The esophagus is a long tube going from the pharynx to the stomach, and it’s connected to the pharynx through the upper esophageal sphincter, and to the stomach through the lower esophageal sphincter. Both relax during swallowing to allow the passage of food or liquids. Additionally, the lower esophageal sphincter is tightly closed between meals to prevent acid reflux. Now, the esophageal wall has four layers - from the outside in, these are the adventitia ; the muscular layer; the submucosa and the mucosa. The mucosa comes into direct contact with food, and it protects the esophageal wall from friction. The mucosa also has three layers of its own: a layer made of stratified squamous epithelium; a layer of connective tissue, called the lamina propria; and a layer of muscle cells, called the muscularis mucosae.
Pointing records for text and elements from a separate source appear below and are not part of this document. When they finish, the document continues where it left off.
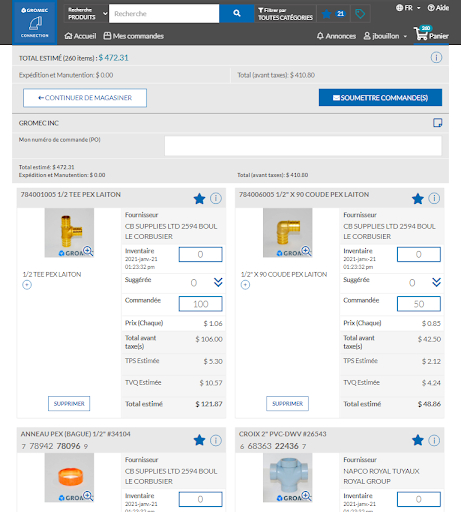Open favorites star showing 21
The height and width of the screenshot is (512, 461).
click(x=333, y=14)
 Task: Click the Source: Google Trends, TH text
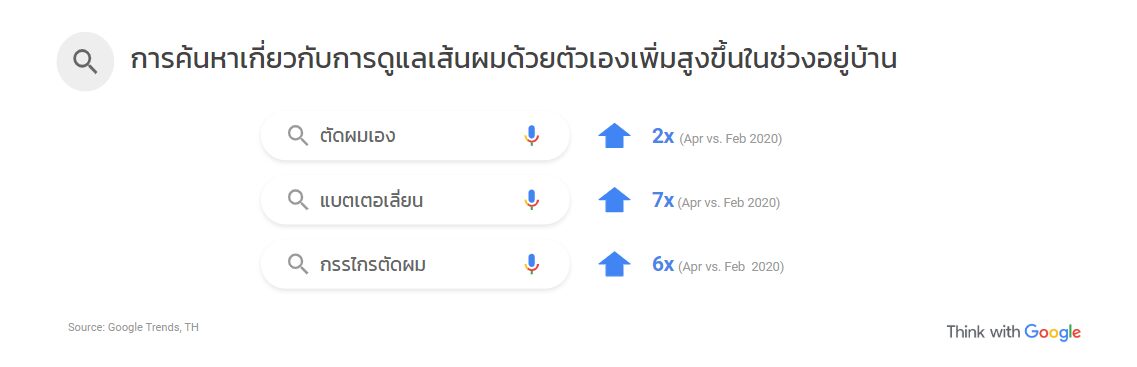pyautogui.click(x=133, y=328)
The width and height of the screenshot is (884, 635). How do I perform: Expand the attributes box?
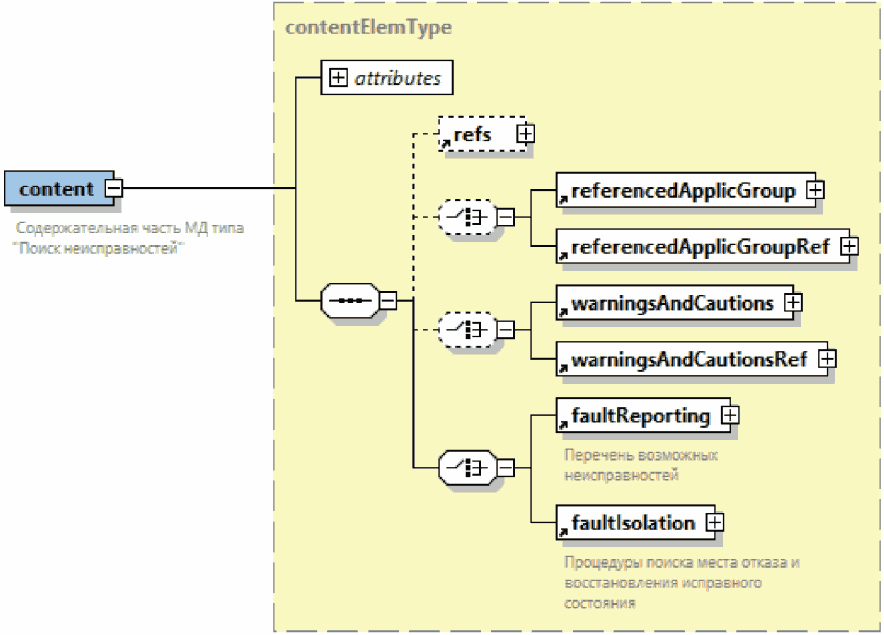click(338, 78)
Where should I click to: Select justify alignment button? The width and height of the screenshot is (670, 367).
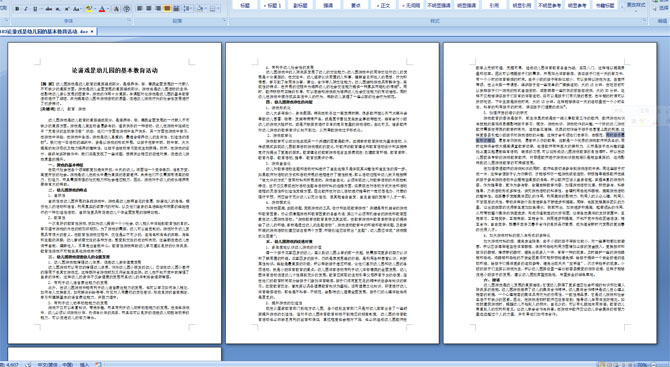coord(167,9)
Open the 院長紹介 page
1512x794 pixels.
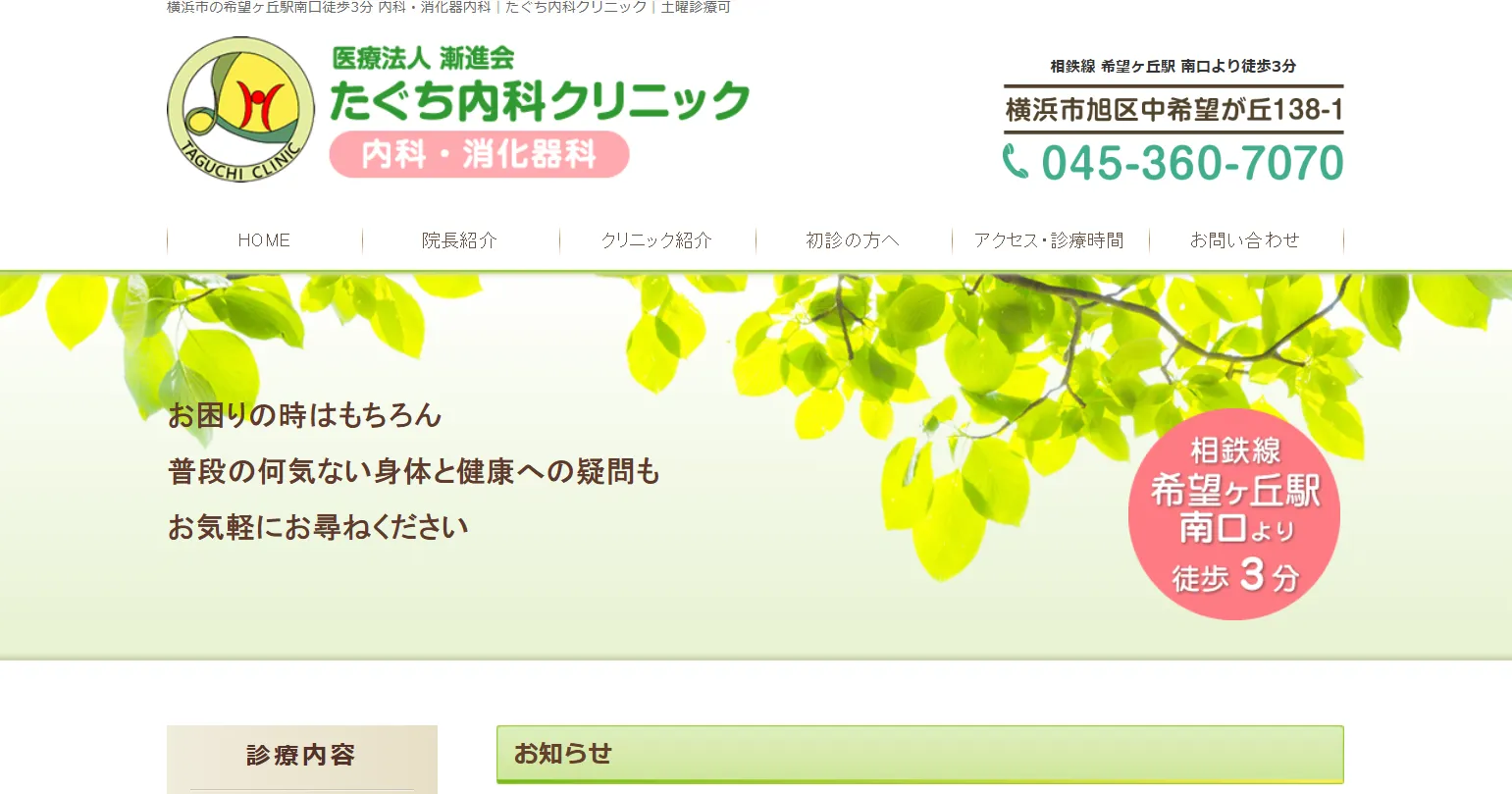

Finally, at the lower esophageal sphincter, the squamous epithelium joins the columnar gastric epithelium to form the gastroesophageal junction.
Now, squamous cell carcinoma is the most common type of esophageal cancer worldwide, and it originates in the squamous epithelium of the esophagus, most often in the upper two thirds. When this epithelium is repeatedly exposed to risk factors like alcohol, cigarette smoke, or hot fluids, it gets damaged, so the squamous cells divide to replace the old damaged cells. With each division, there is a risk that a mutation can occur in the genes that are in charge of the cell cycle and cell division. Mutations can occur in tumor suppressor genes, which normally code for proteins that stop the cell cycle or promote apoptosis - so they’re the cell cycle’s very own brake pedal. Or they can occur in proto-oncogenes, which normally code for proteins that promote the cell cycle - so they’re the cell cycle’s accelerator pedal. When this happens, squamous cells start dividing uncontrollably, and more mutations accumulate with each division. So eventually, these mutations might make the cells malignant - meaning they gain the ability to invade neighboring tissues and spread to distant sites.